— Problem statement —
Provide only the number of lines in the data below that contain the string "computer".

— Records —
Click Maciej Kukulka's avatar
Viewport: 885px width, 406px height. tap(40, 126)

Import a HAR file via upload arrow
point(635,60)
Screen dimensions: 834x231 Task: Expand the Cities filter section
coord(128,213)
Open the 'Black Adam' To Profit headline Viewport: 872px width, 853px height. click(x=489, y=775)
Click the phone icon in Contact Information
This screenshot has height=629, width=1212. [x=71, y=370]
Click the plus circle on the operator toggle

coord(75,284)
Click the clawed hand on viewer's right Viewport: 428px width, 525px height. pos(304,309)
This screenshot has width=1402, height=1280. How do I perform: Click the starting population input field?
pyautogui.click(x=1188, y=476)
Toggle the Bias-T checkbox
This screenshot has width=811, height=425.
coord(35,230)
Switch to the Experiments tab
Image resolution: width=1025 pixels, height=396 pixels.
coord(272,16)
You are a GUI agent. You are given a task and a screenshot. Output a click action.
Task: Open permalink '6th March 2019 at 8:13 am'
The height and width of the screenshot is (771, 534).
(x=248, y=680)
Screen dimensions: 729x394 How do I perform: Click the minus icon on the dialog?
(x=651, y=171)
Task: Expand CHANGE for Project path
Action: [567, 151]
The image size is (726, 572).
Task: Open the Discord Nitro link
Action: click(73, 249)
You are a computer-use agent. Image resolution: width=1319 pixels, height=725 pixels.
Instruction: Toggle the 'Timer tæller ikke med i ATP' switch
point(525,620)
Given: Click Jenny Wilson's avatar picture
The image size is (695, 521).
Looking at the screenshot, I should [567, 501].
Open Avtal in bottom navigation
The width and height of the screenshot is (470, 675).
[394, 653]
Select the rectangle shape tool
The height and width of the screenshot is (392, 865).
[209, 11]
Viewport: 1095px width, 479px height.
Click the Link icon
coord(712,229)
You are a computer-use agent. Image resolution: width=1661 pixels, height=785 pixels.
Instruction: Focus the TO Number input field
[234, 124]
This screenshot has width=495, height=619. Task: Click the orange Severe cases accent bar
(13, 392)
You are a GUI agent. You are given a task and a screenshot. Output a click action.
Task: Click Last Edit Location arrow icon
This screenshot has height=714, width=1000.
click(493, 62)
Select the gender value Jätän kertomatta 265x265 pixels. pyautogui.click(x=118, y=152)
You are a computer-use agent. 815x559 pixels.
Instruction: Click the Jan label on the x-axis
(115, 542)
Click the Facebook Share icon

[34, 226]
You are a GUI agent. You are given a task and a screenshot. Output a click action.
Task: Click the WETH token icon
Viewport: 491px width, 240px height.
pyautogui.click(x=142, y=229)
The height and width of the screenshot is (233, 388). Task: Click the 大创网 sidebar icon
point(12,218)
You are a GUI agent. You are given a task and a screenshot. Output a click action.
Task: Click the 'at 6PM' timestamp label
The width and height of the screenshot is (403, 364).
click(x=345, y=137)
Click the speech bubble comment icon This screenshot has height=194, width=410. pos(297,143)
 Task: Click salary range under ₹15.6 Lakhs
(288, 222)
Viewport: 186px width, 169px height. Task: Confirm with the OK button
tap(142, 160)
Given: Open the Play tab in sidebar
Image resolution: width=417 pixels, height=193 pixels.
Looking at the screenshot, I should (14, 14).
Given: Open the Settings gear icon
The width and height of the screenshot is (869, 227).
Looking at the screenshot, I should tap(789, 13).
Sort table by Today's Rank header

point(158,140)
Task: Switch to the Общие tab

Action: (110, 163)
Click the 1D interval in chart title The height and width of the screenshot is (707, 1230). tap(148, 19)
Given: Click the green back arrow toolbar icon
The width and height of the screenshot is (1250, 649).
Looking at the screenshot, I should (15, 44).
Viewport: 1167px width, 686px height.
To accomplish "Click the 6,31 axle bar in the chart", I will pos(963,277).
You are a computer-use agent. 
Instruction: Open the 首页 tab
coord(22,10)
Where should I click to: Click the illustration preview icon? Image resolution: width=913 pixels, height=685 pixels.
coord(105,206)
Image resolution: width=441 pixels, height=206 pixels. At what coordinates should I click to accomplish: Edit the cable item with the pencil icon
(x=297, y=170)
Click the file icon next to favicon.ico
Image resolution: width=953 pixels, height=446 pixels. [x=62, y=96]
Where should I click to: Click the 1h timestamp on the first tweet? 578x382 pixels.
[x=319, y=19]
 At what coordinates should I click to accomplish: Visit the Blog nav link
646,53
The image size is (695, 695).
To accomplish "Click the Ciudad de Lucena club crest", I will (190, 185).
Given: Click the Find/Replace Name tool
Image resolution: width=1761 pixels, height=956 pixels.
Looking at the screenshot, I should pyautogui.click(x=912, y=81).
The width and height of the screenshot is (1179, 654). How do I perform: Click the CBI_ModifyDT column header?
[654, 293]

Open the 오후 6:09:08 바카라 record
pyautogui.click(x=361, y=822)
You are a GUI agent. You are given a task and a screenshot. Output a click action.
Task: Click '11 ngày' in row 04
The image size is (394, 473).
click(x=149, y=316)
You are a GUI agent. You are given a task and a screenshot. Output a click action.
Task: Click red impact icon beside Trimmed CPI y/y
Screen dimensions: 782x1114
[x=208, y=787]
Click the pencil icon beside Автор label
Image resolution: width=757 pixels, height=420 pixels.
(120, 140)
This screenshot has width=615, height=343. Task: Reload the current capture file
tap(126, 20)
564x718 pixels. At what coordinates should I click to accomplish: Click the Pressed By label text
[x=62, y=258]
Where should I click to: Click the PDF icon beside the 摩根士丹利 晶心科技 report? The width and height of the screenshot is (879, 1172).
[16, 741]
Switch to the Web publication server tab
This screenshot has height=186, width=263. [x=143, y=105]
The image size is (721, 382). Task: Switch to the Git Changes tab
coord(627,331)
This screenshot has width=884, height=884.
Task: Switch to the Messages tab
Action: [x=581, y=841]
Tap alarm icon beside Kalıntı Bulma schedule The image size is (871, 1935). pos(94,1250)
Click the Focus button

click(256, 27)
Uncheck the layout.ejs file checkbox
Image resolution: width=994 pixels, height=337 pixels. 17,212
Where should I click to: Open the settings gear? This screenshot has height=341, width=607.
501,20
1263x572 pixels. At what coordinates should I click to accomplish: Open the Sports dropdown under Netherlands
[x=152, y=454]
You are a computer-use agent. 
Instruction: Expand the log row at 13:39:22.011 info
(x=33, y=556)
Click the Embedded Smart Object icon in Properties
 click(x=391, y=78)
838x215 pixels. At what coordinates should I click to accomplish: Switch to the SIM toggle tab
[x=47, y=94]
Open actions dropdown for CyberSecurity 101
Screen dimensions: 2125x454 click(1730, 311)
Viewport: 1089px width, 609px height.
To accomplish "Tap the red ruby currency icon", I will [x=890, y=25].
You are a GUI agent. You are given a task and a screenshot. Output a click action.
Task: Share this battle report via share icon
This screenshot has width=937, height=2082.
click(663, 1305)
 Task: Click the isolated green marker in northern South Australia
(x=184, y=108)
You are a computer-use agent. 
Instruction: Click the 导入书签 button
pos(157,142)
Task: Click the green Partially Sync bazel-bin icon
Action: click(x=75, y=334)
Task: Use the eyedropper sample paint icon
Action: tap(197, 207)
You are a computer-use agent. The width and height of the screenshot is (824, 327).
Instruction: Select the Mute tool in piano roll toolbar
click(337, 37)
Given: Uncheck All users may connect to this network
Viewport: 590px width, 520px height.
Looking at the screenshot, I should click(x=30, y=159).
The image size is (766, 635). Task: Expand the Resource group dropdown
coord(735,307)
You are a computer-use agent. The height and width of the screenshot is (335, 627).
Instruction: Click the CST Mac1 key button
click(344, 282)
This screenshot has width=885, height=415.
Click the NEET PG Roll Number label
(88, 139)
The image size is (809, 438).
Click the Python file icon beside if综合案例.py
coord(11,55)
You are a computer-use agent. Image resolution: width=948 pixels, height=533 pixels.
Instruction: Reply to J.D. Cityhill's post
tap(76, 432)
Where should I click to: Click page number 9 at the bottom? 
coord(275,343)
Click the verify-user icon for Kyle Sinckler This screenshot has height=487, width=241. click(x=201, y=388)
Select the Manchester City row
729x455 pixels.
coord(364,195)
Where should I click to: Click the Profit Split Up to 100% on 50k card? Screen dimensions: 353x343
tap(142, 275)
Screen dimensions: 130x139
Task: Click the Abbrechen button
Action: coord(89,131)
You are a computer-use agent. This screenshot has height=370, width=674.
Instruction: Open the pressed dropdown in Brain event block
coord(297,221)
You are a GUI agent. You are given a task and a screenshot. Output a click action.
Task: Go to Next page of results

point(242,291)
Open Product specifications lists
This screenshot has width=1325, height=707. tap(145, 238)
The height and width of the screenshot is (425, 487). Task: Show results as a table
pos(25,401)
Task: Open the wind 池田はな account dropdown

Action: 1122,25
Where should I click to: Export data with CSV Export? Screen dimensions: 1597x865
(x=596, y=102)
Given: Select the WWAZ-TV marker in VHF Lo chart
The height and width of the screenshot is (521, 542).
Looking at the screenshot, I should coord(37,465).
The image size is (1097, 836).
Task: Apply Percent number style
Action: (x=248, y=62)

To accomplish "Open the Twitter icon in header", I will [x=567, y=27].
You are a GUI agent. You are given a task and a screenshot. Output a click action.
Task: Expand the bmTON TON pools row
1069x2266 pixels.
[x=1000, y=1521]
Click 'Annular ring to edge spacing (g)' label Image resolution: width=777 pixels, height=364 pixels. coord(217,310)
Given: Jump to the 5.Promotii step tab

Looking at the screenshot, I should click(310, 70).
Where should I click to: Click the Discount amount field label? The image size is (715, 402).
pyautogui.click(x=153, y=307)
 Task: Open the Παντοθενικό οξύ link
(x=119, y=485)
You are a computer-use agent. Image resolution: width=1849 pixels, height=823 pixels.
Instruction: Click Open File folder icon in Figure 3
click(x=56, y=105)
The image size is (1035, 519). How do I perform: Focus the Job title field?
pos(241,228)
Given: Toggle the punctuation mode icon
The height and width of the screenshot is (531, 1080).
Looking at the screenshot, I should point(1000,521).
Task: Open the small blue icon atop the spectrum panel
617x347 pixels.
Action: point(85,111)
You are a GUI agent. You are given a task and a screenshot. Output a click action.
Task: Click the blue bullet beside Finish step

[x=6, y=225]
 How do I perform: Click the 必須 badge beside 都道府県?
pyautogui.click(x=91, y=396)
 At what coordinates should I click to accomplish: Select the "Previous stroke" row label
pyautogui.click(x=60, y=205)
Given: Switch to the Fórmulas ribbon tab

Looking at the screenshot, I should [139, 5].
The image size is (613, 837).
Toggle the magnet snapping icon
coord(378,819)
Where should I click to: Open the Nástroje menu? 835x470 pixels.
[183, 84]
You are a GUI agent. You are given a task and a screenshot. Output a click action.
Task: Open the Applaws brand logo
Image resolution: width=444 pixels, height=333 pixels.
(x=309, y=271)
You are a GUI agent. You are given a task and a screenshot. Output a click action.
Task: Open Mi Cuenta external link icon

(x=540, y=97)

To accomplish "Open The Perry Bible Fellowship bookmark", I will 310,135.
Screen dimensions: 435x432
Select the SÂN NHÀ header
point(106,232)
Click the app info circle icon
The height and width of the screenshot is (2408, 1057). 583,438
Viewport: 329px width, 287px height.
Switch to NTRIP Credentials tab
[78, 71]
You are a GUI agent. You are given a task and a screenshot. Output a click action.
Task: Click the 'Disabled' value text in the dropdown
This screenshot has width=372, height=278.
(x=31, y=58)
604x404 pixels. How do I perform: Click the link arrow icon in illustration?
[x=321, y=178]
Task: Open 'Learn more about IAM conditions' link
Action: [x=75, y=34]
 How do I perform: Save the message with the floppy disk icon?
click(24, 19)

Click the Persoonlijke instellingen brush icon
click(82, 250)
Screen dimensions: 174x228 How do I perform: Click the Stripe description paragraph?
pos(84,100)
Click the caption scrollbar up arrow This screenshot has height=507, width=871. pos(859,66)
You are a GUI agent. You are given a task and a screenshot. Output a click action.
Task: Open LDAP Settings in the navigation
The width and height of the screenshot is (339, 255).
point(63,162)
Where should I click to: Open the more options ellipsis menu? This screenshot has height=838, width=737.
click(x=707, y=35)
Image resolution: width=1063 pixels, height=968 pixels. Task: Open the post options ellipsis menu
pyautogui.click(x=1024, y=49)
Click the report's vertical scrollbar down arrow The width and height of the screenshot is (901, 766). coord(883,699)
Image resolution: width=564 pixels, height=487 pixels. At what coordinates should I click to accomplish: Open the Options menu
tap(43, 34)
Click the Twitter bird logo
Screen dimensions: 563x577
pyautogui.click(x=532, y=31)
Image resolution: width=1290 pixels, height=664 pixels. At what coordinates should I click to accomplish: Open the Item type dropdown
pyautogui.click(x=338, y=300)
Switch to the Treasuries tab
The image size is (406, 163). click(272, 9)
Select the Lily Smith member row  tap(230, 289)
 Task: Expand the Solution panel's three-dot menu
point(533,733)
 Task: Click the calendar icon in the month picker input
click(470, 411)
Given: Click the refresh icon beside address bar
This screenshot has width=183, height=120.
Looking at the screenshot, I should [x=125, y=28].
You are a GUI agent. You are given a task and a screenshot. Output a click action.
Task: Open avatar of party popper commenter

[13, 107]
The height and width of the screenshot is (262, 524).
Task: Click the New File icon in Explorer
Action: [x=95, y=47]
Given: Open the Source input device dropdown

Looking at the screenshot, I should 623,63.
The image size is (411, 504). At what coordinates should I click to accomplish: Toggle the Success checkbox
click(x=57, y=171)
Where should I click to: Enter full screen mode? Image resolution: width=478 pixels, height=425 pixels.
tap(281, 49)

— Response —
11